La crisi della giustizia vista da un magistrato controcorrente

Presidente della seconda sezione civile della Cassazione, Raffaele Corona ha dedicato alla crisi della nostra giustizia un saggio che fa riflettere: La specializzazione dei magistrati e la separazione delle carriere (Giappichelli, pagg. 98, euro 11). Questo alto magistrato non ha tesi precostituite. Di ogni questione valuta il pro e il contro. Ma poi, dopo aver sviscerato con dottrina le varie sfaccettature di un problema, giunge a conclusioni largamente condivisibili. In particolare sui due argomenti, attorno ai quali da un po’ di tempo si accapigliano gli addetti ai lavori. Queste le sue conclusioni: «La specializzazione rappresenta il rimedio e, forse, la via d’uscita ai risaputi difetti di qualità e di efficienza. La separazione delle carriere renderà il processo più giusto, mettendo le pronunzie al riparo dalle possibili supposizioni ingenerose e, se necessario, da indebite pressioni». Oggi la specializzazione è una necessità. L’accelerazione della Storia è impressionante. Le fonti del diritto si sono moltiplicate a dismisura. Chi ha tentato di contare le nostre leggi non è approdato praticamente a nulla. C’è chi dice che siano centomila, chi dice di più. Allora, meglio un magistrato che sappia tutto su un determinato settore piuttosto che qualcosa su un po’ di tutto. Le sue pronunzie saranno migliori e il rischio di errori minore.

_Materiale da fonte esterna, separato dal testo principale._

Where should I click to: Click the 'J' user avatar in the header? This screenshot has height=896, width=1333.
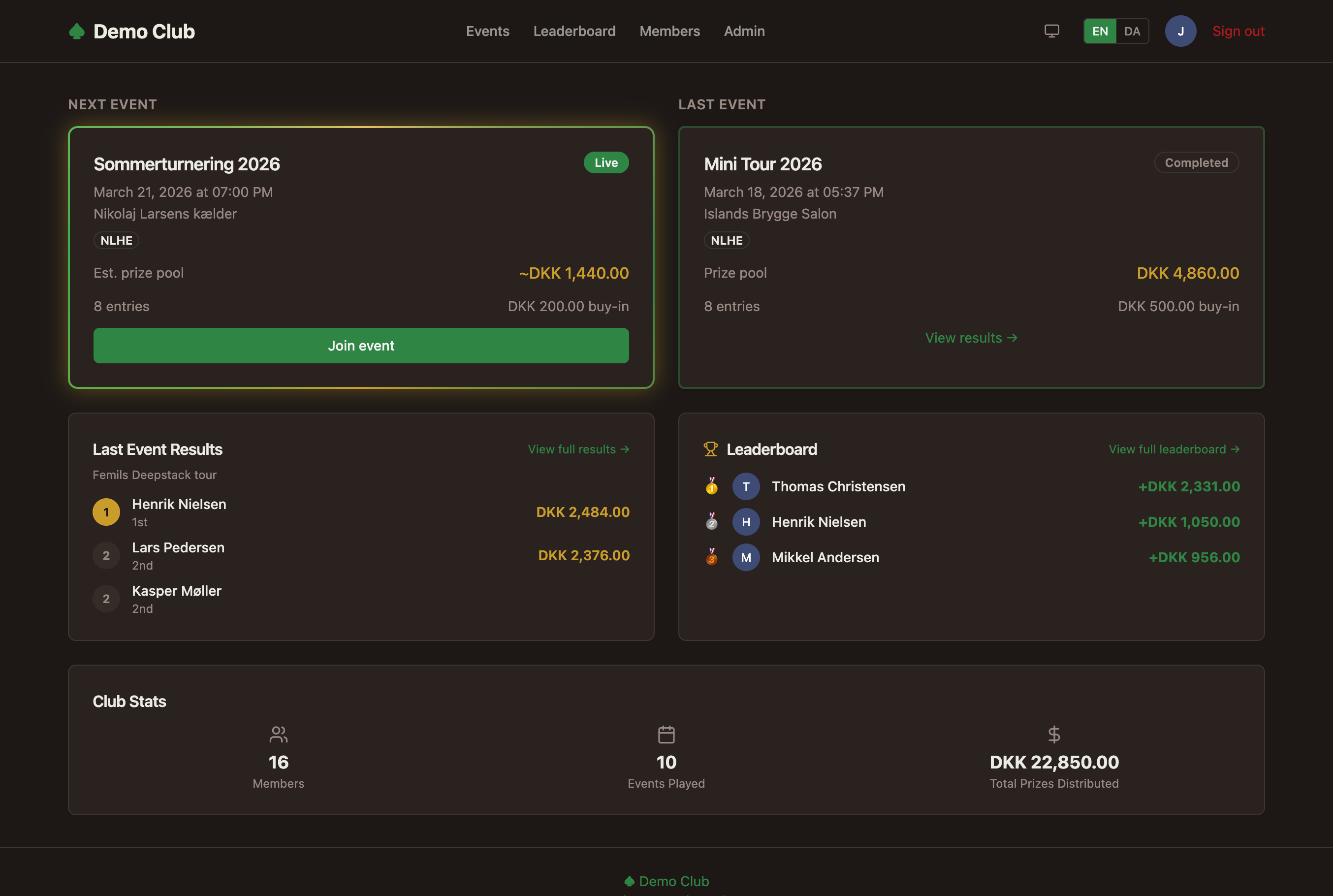[x=1181, y=31]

Sulla separazione delle carriere Corona, da quel magistrato controcorrente che è, non si associa alle lamentazioni di rito. Per cominciare, svolge una accurata analisi comparata. Esamina i casi di Francia, Germania e Inghilterra. E cioè di due Paesi di civil law e di un Paese di common law. Oltralpe, dove non vige l’obbligatorietà dell’azione penale e l’ordinamento giudiziario non si uniforma al principio della divisione dei poteri, la carriera unica non esclude che i magistrati addetti alla pubblica accusa siano condizionati dal potere politico. In Germania il principio dell’obbligatorietà dell’azione penale rappresenta un ostacolo pressoché insuperabile alle ingerenze del potere politico. Nonostante la separazione delle carriere, chiosa Corona, è opinione diffusa che il potere politico non incida in maniera significativa sull’operato dei pubblici ministeri. Infine in Inghilterra, patria dell’Habeas Corpus, «la soggezione del pubblico ministero al potere politico e la discrezionalità della promozione dell’azione penale sono accettate comunemente e senza contestazioni, ovverosia senza preoccupazione per i diritti dei cittadini».

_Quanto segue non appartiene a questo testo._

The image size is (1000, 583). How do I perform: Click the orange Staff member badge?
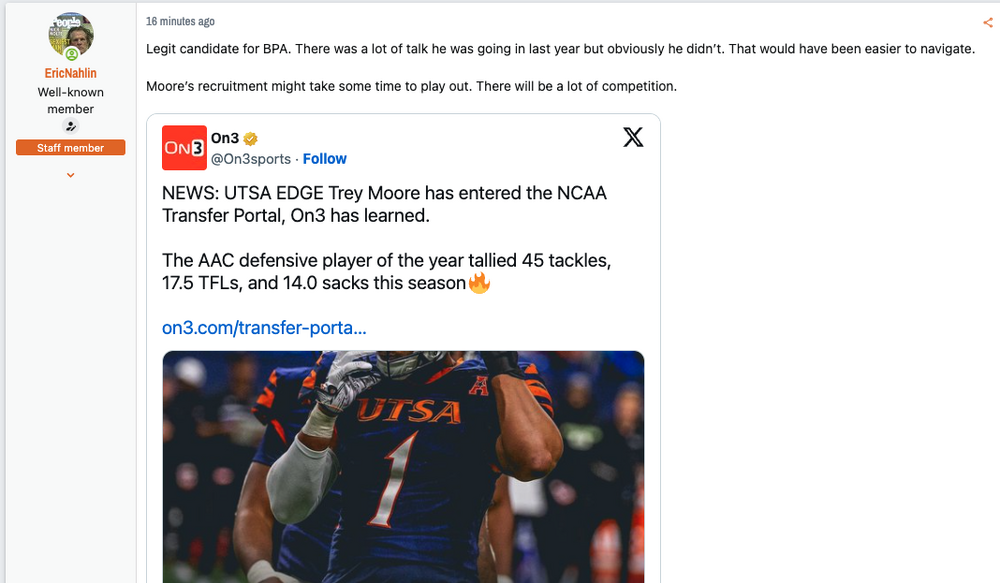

Quale morale trarre dai casi appena riferiti? Eccola, secondo Corona: «Alla luce delle esperienze europee, le affermazioni assolute e assiomatiche, che si pronunziano insistentemente contro la separazione delle carriere, appaiono prive di fondamento storico e, allo stesso tempo, sembra fuorviante e sciovinistica l’affermazione che “l’ordinamento italiano è un modello cui altri paesi europei guardano con grande interesse”». Perché mai dovremmo essere la solita mosca bianca? E ancora: «Ragionare secondo schemi manichei non è corretto. La realtà dei paesi europei presenta sfumature e ambivalenze: perciò esige cautela. Una discussione costruttiva deve tener conto dei molteplici aspetti, anche contraddittori. Certo si è che alla luce delle esperienze europee un rifiuto categorico non si giustifica».

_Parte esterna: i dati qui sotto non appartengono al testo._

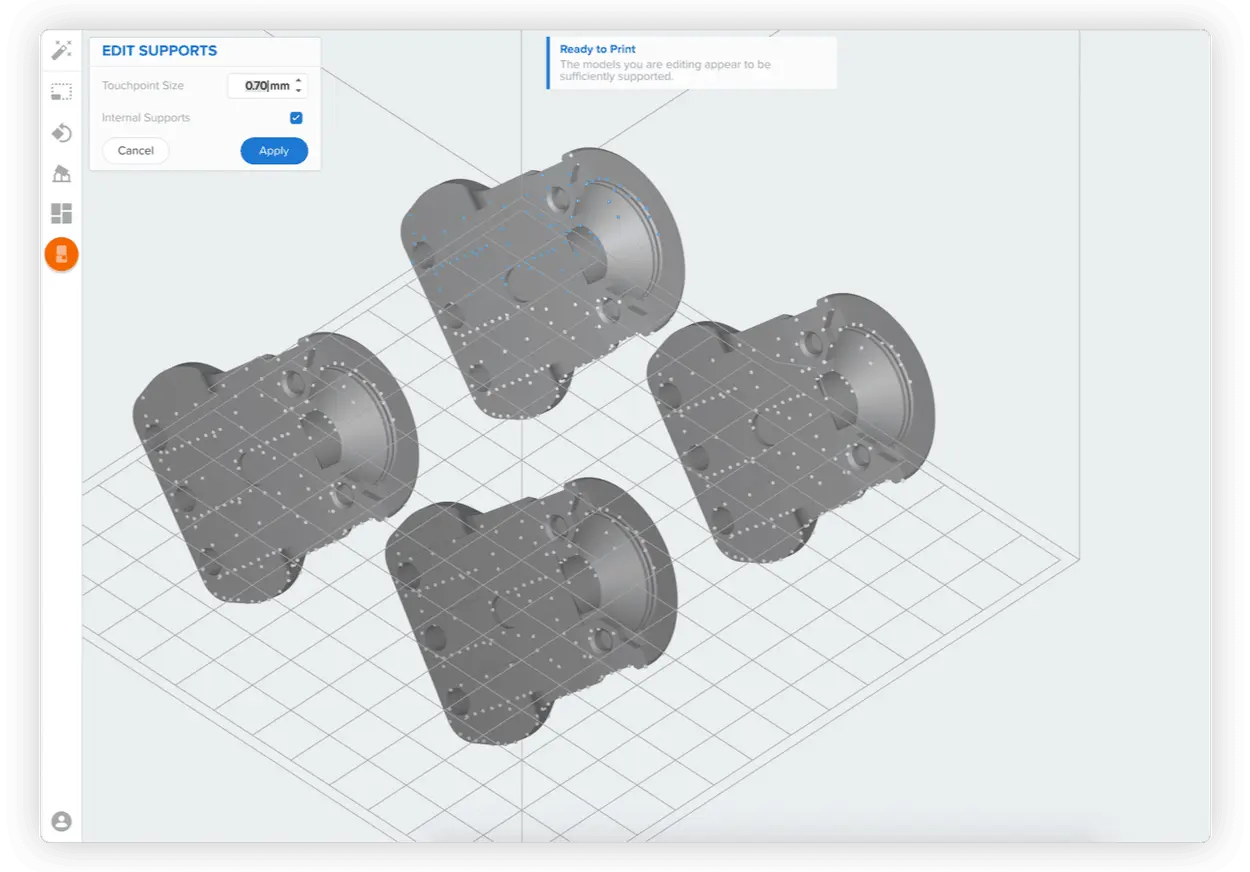Open the Supports tool icon
This screenshot has height=872, width=1250.
coord(61,174)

Questo libro può essere utilmente letto da tutti coloro che siano interessati ai vari aspetti del nostro ordinamento giudiziario.

Che non si limitano, beninteso, a quelli oggetto del saggio. Come del resto sottolinea l’autore in molte pagine dedicate ai possibili rimedi alla crisi della giustizia. Ma per i nostri legislatori, di destra come di sinistra, è un libro indispensabile.